_INSTRUCTIONS:_
#1 In the SafeClaw simulation mode reference, what happens when simulation mode is toggled on the dashboard?
#2 Rewrite the SafeClaw simulation mode reference from "Via the Setup" up to and including "for new deployments)", putting "first" wherever "initial" appears.

_TEXT PASSAGE:_
*****
2025-11-10 · Authensor

SafeClaw Simulation Mode Reference

Overview

Simulation mode is a non-enforcing evaluation mode in SafeClaw where the policy engine evaluates every action request against the active policy ruleset but does not block any actions. Instead, it logs what the engine would decide — recording "would allow" or "would deny" outcomes — while permitting all actions to proceed.

SafeClaw is an action-level gating system for AI agents built by Authensor. Simulation mode enables operators to tune policies using real agent behavior before activating enforcement.

Purpose

Simulation mode addresses a critical challenge in policy deployment: writing effective rules without disrupting active agents. It provides three capabilities:

  1. Policy validation — Verify that rules produce expected outcomes for real action patterns
  2. Coverage analysis — Identify which actions are matched by rules and which fall through to deny-by-default
  3. Impact assessment — Quantify how many actions would be blocked before enabling enforcement

Enabling and Disabling Simulation Mode

Via the Dashboard

The browser dashboard provides a simulation mode toggle on the policy management page. Toggling simulation mode takes effect immediately — no restart or redeployment required.

Via Configuration

Simulation mode can be set in the SafeClaw configuration:

{
  "mode": "simulation"
}

Valid mode values:

| Value | Description |
|-------|-------------|
| "enforcement" | Normal operation — actions are allowed or blocked per policy |
| "simulation" | Non-enforcing — all actions proceed, decisions are logged only |

Via the Setup Wizard

The setup wizard (npx @authensor/safeclaw) offers simulation mode as the recommended starting mode during initial deployment:

? Select initial operating mode:
  > Simulation (recommended for new deployments)
*****
_RECORDED DATA:_
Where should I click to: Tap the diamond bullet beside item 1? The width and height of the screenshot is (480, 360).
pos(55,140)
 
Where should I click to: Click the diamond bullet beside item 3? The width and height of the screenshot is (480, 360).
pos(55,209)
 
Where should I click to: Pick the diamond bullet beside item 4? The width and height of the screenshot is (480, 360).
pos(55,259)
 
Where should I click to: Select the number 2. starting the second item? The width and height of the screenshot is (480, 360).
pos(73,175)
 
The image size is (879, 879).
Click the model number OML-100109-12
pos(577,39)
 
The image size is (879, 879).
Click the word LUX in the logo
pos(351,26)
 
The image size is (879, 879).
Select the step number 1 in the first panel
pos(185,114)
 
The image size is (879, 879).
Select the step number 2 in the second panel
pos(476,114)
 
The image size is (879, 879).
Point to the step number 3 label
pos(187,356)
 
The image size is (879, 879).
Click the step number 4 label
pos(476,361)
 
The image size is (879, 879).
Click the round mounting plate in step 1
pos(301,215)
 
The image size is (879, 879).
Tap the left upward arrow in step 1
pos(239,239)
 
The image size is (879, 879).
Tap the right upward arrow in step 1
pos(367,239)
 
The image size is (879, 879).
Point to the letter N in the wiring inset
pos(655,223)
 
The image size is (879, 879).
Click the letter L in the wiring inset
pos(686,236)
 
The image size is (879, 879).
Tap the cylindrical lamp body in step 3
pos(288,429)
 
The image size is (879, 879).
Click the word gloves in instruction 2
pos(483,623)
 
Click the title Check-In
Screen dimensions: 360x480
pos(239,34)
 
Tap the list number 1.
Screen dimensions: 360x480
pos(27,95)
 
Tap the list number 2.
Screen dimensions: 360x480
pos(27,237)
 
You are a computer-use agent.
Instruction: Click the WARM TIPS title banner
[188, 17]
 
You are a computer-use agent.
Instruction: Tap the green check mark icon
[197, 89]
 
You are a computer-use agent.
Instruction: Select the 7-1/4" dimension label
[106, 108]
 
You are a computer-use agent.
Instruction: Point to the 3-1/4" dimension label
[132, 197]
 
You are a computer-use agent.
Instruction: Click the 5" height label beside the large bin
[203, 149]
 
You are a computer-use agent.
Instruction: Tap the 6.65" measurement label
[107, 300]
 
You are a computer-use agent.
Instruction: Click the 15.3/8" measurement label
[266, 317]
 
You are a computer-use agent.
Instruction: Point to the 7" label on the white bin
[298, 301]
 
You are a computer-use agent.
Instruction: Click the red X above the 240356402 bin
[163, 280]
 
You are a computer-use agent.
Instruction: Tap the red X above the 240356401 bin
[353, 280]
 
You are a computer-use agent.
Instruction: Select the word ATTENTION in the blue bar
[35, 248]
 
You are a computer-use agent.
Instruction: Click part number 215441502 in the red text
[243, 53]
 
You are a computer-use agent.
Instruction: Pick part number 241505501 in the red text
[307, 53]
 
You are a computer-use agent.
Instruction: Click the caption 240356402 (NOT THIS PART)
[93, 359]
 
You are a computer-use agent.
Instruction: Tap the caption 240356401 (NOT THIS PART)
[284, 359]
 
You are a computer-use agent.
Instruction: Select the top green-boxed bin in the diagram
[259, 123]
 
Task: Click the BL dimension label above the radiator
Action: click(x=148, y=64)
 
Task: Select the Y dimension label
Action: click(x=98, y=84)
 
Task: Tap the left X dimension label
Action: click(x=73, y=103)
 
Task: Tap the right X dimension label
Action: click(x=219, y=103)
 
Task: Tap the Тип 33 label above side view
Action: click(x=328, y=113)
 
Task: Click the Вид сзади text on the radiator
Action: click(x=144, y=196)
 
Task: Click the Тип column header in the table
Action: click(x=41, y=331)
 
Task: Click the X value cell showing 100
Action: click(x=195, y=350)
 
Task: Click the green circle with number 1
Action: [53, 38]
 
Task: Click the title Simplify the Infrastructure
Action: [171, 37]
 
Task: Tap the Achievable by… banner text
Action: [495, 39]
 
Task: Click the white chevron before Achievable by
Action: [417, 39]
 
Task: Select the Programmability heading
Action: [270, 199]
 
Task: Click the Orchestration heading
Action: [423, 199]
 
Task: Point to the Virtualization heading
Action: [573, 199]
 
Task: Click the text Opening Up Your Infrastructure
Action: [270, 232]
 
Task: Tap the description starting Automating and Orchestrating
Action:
*****
_RESULTS BY TASK:_
#1 The change takes effect immediately, with no restart or redeployment required.

#2
Via the Setup Wizard

The setup wizard (npx @authensor/safeclaw) offers simulation mode as the recommended starting mode during first deployment:

? Select first operating mode:
  > Simulation (recommended for new deployments)